> SET PROBLEM 1
Print the passage of the MongoDB oplog thread between "According to the" and "batches in parallel.", inclusive.
> SET PROBLEM 2
Answer these questions about the MongoDB oplog thread:
(a) Which write concern does the person asking the question say they are using?
(b) According to the first answer, in which database is the oplog kept?
(c) What kind of collection does the second answer say the oplog is?

> TEXT SECTION
8

In replica mode each write operation to any collection in any DB, also writes to the oplog collection.

Now, when writing to multiple DBs in parallel, all these write operations also write to the oplog. My question: do these write operations require locking the oplog ? (I'm using w:1 write concern). If they do, this is kind of similar to having a global lock between all the write operations to all the different DBs, isn't it ?

I'd be happy to get any hints on this.

Baruch Oxman
  • 1,616
  • 14
  • 24

2 Answers2

4

According to the documentation, in replication, when MongoDB writes to a collection on the primary, MongoDB also writes to the primary’s oplog, which is a special collection in the local database. Therefore, MongoDB must lock both the collection’s database and the local database. The mongod must lock both databases at the same time to keep the database consistent and ensure that write operations, even with replication, are “all-or-nothing” operations.

This means that concurrent writing to multiple database in parallel on the primary can result in global locks between all the write operations. This is not applicable to the secondary, as MongoDB does not apply writes serially to secondaries, but instead collects oplog entries in batches and then apply those batches in parallel.

Alex
  • 21,273
  • 10
  • 61
  • 73
  • Hm, I read the docs, but I still can't believe it. Since oplog entries are idempotent and the database is locked on application, there would be actually no need for it... I really don't get it. – Markus W Mahlberg Nov 16 '15 at 22:49
  • 1
    This blog post is also worth a read. The author did encounter this `global lock` when developing a real-time metric system. – Alex Nov 17 '15 at 09:21
  • 1
    Forgot to add the link: link:http://daprlabs.com/blog/blog/2014/04/19/mongodb/. Please note that the blogger works for Microsoft and some of his conclusions appear to be somewhat biased. – Alex Nov 17 '15 at 09:54
3

Disclaimer This is all of the top off my head, so please do not crucify me if I have a mistake. However, please correct me.

Why should they?

  1. Premise: Databases, by definition, are not interconnected
  2. oplog entries are always idempotent
  3. The Oplog is a capped collection, with a guarantee of preserving the insert order

Let's assume true parallelism of queries being applied. So, we have two queries arriving at the very same time and we'd need to decide which one to insert to the oplog first. The first one taking the lock will write first, right? Except, there is a problem. Let's assume the first query is a simple one db.collection.update({_id:"foo"},{$set:{"bar":"baz"}}) while the other query is more complicated and therefor takes longer to evaluate for correctness. So in order to prevent that, a lock had to be taken on arrival and released after the idempotent oplog entry was written.

Element and text position data
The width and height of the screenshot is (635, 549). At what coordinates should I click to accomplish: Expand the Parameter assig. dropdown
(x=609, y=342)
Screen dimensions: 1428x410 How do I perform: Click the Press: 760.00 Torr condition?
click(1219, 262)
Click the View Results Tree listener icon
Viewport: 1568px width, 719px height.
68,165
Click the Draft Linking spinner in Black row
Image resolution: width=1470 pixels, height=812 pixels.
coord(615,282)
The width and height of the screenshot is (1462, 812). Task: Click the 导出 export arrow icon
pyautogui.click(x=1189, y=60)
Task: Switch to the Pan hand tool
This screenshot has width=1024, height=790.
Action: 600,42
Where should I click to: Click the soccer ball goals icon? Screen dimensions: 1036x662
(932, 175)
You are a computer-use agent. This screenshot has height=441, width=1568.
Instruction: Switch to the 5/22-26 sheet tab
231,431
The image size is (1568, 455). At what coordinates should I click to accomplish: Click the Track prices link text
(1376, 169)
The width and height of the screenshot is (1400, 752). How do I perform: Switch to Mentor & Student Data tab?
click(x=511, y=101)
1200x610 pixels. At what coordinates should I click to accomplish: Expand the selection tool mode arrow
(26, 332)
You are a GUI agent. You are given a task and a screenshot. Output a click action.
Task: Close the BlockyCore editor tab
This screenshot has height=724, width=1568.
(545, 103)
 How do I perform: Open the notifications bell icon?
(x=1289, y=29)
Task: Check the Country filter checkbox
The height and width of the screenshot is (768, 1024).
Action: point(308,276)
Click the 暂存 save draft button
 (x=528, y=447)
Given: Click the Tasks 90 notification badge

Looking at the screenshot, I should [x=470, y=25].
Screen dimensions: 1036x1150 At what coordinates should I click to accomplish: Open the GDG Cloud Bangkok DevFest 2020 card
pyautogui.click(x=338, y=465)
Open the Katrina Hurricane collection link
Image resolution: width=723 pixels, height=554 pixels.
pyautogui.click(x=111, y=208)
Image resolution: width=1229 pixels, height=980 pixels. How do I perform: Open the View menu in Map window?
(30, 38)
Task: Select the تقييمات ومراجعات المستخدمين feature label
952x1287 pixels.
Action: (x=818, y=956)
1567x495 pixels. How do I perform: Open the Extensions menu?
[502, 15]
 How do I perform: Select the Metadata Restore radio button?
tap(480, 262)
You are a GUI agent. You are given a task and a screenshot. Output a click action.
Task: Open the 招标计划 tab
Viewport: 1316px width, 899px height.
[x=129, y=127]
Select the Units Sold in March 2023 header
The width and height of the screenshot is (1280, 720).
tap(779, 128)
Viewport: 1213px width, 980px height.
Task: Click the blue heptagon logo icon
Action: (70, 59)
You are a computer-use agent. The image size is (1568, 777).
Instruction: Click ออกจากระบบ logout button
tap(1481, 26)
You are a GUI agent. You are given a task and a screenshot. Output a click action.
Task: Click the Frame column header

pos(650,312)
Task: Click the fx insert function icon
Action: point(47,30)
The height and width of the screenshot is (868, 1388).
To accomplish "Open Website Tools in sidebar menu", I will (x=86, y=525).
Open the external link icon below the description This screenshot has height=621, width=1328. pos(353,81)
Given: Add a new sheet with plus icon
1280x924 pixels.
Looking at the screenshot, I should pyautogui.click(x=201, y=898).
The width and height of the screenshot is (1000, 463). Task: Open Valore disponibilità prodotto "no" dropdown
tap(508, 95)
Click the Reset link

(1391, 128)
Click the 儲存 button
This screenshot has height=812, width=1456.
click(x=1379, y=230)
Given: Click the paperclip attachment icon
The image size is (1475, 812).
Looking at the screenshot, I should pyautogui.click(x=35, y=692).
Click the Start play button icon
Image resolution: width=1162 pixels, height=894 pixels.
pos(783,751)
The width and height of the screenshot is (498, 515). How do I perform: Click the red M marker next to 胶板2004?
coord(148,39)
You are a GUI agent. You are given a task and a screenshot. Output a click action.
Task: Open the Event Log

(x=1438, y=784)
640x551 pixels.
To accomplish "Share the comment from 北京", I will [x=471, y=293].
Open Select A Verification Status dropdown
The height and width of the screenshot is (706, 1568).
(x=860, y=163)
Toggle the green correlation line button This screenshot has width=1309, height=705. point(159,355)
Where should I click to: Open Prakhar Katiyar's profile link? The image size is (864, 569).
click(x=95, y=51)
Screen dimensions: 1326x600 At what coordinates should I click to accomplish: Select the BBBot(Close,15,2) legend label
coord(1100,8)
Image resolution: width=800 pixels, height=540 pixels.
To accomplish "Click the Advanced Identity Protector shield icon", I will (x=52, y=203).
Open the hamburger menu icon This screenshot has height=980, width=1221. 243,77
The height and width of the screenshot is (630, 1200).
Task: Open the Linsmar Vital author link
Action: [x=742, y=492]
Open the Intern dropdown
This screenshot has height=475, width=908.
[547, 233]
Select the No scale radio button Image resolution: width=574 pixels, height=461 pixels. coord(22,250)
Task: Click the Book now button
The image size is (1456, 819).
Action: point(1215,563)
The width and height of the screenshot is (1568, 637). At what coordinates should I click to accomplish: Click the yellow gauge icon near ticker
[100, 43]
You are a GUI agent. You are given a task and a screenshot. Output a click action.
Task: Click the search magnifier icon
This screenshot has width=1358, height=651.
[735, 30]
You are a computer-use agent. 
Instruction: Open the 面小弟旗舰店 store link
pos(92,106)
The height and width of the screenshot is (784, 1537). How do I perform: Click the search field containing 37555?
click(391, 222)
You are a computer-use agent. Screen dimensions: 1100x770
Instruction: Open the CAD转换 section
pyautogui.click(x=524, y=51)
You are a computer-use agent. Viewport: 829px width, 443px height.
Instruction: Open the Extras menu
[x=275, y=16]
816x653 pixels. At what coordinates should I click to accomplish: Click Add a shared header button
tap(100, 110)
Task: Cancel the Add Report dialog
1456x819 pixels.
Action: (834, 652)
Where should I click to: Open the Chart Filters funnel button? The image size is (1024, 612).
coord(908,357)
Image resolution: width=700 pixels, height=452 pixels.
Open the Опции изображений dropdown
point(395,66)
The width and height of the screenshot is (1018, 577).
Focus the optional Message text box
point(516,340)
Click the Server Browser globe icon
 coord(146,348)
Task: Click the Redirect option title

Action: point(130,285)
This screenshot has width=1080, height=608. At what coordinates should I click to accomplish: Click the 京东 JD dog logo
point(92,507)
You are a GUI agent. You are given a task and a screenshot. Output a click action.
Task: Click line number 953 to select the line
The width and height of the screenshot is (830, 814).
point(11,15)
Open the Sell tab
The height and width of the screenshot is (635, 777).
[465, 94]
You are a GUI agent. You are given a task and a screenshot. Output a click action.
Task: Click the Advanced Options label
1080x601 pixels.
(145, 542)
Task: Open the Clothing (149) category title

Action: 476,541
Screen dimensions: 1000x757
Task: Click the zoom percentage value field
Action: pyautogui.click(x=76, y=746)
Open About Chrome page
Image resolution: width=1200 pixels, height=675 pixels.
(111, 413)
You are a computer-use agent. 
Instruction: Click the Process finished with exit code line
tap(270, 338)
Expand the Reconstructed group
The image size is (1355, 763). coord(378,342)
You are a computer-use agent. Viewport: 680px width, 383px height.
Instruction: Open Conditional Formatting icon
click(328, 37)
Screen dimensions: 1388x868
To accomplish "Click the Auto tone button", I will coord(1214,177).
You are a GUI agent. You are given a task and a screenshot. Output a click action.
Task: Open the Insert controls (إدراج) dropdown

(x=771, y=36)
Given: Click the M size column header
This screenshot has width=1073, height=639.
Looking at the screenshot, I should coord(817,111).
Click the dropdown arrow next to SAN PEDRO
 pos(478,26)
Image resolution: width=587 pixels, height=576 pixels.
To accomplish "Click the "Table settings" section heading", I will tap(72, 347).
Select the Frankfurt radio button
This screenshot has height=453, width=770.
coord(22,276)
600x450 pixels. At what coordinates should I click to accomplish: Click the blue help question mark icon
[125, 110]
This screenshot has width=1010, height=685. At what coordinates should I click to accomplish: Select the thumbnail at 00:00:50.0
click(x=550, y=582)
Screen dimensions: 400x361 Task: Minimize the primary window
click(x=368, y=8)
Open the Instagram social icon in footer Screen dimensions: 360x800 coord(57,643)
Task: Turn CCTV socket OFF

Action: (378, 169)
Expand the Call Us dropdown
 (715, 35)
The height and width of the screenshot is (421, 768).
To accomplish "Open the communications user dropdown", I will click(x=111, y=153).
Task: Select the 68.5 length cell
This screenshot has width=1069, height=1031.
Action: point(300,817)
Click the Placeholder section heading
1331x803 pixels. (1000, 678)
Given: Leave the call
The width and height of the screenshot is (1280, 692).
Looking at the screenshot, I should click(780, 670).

> FINAL RESULT 1
According to the documentation, in replication, when MongoDB writes to a collection on the primary, MongoDB also writes to the primary’s oplog, which is a special collection in the local database. Therefore, MongoDB must lock both the collection’s database and the local database. The mongod must lock both databases at the same time to keep the database consistent and ensure that write operations, even with replication, are “all-or-nothing” operations.

This means that concurrent writing to multiple database in parallel on the primary can result in global locks between all the write operations. This is not applicable to the secondary, as MongoDB does not apply writes serially to secondaries, but instead collects oplog entries in batches and then apply those batches in parallel.

> FINAL RESULT 2
(a) w:1
(b) The local database
(c) A capped collection that guarantees the insert order is preserved